If you are an aspiring data scientist or interested in data analysis, you must know working with Pandas. So in this Python Pandas tutorial, I will break down the basics and show you how to work with Series and DataFrame.
Moreover, I will show you how to use Pandas to read, clean, transform and store data.
Check out this course on Pandas from LinkedIn Learning if you want to learn through video:
What is Pandas?
Pandas is a scientific computing library for data analysis in Python. It was developed in 2008 by Wes McKinney. Moreover, it’s completely open-source and built on top of Numpy.
Read: NumPy Tutorial for Beginners – Arrays
Some of the key features of Pandas includes:
- Provides fast performance to process large data sets.
- Able to load data from a wide variety of sources.
- Offers data structures and operations to manipulate large data sets.
We will learn about other important features as we go along.
Installing Pandas
Before we continue with our Pandas tutorial, I am assuming that you have basic Python knowledge.
Read: The Ultimate Python Cheat Sheet – An Essential Reference for Python Developers
To install Pandas, I recommend that you download the Anaconda distribution of Python.
This distribution is an open-source data science platform that comes with Pandas & other scientific libraries.
If you do not want to use the Anaconda, then you can also install Pandas from your terminal using the commands below in the following order:
pip install numpy
pip install pandas
Other than that, Google has a free Jupyter notebook platform known as Google Colab that already provides Pandas and other Python data science libraries. You can use that as well.
Visit here to learn more about Google Colab:
Series
In this part of our Pandas tutorial, I will talk about Series.
Pandas Series is a one-dimensional labeled array to hold any data type such as integer, float, string, and Python objects.
In short, you can think of Series as columns as in excel sheet. A series represents a single column in the computer memory.

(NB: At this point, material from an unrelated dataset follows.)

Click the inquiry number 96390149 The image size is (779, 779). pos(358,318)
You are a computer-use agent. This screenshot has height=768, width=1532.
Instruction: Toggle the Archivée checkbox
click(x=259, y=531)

Let’s see how we can create a Series.
First, we have to import Pandas using the import
keyword.
import pandas as pd
Now, type following to create a Series:
mySeries = pd.Series([0,1,2,3,4,5,10])
print(mySeries)
Output:
0 0
1 1
2 2
3 3
4 4
5 5
6 10
dtype: int64
Also, you can give your Series a name.
mySeries = pd.Series([0,1,2,3,4,5,10], name='Num')
print(mySeries)
Output:
0 0
1 1
2 2
3 3
4 4
5 5
6 10
Name: Num, dtype: int64
Since Pandas works on top of Numpy, the Series contains a Numpy array within itself.
Related: NumPy Array Indexing & Slicing Explained
And we can extract the Numpy array using the method values
.
mySeries.values
Output:
array([ 0, 1, 2, 3, 4, 5, 10])
As you can see, that the output is a Numpy array.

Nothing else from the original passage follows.